A juíza da 13ª Vara da Fazenda Pública Maria Gabriella Pavlópoulos Spaolonzi homologou quinta-feira (20) o acordo entre a prefeitura, o Ministério Público do Estado de São Paulo (MP) e empresas para a construção do Parque Augusta, no centro da capital paulista. As obras devem começar em cerca de quatro meses, contados a partir da homologação.

De acordo com o texto validado pela Justiça, as empresas Flamingo e Albatroz doarão os imóveis que formam o Parque Augusta ao município de São Paulo e receberão títulos denominados TDC – transferência de direito de construir. No lugar de fazer a permuta da área por um terreno público, a prefeitura vai repassar títulos de potencial construtivo às construtoras donas do espaço do parque para que utilizem em outros imóveis a área que poderiam construir no lote do parque.

“O clamor social foi trazido aos autos. Associações diversas, inclusive admitidas como amicus curiae por este Juízo, desvendaram o anseio pela preservação da mesma área. E foram mais além.

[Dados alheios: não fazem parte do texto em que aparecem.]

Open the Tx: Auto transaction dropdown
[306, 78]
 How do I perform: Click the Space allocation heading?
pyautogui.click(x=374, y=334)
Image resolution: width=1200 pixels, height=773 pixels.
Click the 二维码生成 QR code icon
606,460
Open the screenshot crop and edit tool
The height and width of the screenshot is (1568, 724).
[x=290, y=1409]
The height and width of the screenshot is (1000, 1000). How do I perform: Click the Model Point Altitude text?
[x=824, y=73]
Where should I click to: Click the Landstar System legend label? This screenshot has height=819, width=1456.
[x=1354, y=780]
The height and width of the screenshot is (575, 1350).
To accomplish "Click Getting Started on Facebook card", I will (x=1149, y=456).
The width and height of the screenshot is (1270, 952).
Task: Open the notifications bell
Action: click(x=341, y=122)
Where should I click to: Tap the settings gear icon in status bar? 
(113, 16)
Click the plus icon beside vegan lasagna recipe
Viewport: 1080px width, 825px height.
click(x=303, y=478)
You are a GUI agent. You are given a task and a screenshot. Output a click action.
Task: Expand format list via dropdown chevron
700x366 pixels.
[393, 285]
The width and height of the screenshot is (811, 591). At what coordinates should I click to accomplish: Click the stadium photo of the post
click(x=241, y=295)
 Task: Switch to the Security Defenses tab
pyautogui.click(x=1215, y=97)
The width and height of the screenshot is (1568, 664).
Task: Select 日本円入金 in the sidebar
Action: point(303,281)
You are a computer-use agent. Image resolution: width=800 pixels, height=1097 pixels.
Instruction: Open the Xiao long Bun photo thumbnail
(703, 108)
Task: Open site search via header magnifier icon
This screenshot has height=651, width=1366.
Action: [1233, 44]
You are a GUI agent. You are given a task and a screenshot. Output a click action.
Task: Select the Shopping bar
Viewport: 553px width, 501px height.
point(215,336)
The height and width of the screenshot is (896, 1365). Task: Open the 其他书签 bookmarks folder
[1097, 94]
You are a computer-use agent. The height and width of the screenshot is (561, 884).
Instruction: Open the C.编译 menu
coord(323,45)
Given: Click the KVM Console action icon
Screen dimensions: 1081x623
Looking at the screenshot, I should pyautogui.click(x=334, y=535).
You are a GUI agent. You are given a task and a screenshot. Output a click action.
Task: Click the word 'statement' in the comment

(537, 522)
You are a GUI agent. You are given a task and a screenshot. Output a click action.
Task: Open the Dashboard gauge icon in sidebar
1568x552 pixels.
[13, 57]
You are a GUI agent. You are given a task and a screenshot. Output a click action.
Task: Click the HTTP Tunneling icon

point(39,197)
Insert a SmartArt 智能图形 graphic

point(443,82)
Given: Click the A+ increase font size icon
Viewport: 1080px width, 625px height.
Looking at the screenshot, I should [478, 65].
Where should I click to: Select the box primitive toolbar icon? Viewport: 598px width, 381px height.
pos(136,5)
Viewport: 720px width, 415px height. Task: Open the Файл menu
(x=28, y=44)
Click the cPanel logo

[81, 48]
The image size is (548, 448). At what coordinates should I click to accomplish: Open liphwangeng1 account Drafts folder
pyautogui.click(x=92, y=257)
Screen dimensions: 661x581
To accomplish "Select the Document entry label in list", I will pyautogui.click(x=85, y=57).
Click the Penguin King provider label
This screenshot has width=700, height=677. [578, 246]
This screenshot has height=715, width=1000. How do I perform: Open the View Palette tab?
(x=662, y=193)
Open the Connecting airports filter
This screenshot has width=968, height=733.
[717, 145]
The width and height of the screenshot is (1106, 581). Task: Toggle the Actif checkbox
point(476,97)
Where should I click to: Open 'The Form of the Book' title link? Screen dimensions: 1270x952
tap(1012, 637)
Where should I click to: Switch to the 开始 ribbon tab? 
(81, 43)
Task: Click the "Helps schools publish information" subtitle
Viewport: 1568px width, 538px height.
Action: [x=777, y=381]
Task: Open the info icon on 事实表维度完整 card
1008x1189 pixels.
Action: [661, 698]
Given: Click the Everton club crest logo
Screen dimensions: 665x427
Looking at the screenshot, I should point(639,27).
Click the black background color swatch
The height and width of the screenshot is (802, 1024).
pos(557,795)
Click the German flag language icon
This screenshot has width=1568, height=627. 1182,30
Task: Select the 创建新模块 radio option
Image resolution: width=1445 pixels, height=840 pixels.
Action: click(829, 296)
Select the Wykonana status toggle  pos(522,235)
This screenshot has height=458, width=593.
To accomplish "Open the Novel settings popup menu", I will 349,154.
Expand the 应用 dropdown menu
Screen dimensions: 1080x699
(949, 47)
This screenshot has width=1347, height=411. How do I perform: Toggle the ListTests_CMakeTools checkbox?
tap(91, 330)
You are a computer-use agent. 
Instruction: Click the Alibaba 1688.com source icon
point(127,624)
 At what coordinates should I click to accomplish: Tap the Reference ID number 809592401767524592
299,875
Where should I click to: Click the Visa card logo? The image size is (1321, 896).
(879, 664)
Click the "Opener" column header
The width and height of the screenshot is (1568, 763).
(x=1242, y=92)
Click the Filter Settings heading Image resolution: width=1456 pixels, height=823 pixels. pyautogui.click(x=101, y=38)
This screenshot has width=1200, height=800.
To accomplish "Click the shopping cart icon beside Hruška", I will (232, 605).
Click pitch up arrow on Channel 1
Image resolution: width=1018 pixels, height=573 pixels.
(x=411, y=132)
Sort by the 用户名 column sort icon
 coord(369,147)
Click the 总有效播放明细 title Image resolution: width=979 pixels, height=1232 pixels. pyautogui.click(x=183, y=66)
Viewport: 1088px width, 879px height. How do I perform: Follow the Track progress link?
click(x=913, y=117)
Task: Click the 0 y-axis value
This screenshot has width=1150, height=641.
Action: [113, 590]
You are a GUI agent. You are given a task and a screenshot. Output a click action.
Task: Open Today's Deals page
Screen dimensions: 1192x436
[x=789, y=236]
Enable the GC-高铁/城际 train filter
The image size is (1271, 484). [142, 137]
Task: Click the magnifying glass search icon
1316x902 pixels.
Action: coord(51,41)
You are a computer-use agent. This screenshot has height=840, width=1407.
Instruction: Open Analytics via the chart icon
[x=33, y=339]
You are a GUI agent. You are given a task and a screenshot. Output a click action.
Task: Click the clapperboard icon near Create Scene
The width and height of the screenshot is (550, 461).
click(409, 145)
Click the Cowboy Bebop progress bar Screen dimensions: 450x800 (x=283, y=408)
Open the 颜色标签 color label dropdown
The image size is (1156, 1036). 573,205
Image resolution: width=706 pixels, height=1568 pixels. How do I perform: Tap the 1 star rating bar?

Revelaram a necessidade da instituição de um parque aberto ao povo, com a preservação da área verde”, escreveu a juíza na decisão.

Para extinguir o processo de uma ação civil pública proposta em 2015 pelo MP em relação à mesma área, as duas empresas pagarão indenização de R$ 9.850.000, dos quais R$ 6.250.000 em serviços de construção do parque e do boulevard da Rua Gravataí.

O restante será empregado pelo município na manutenção do parque (R$ 2 milhões), na construção de um centro de convivência intergeracional e na reforma de uma instituição de longa permanência para idosos (R$ 1,6 milhão), da Secretaria Municipal de Assistência e Desenvolvimento Social, a pedido da Promotoria de Justiça dos Direitos Humanos da Capital, do MP.

Segundo a juíza, a sociedade esteve presente na defesa dos interesses coletivos. “O fato concreto configura participação coletiva na construção de uma política pública ambiental que assume papel primordial de proteger o meio ambiente e integrar sua proteção aos demais objetivos da vida em sociedade, como forma, inclusive, de proporcionar qualidade de vida”, acrescentou.

Para o promotor do MP Silvio Marques, o acordo que foi homologado “resolve definitivamente um conjunto de problemas urbanísticos, ambientais e jurídicos, e representa uma vitória expressiva da sociedade civil, que lutou até o fim para garantir de forma perene um verdadeiro oásis no coração de São Paulo”.

O Parque Augusta terá área de cerca de 24 mil metros quadrados e é resultado de uma aspiração de mais de 40 anos de diversas entidades, entre elas a Samorc, Movieco e Amacon, e grupos da sociedade civil, como Organismo Parque Augusta (OPA), o Aliados do Parque Augusta, o Movimento Parque Augusta sem Prédios e a Rede Novos Parques.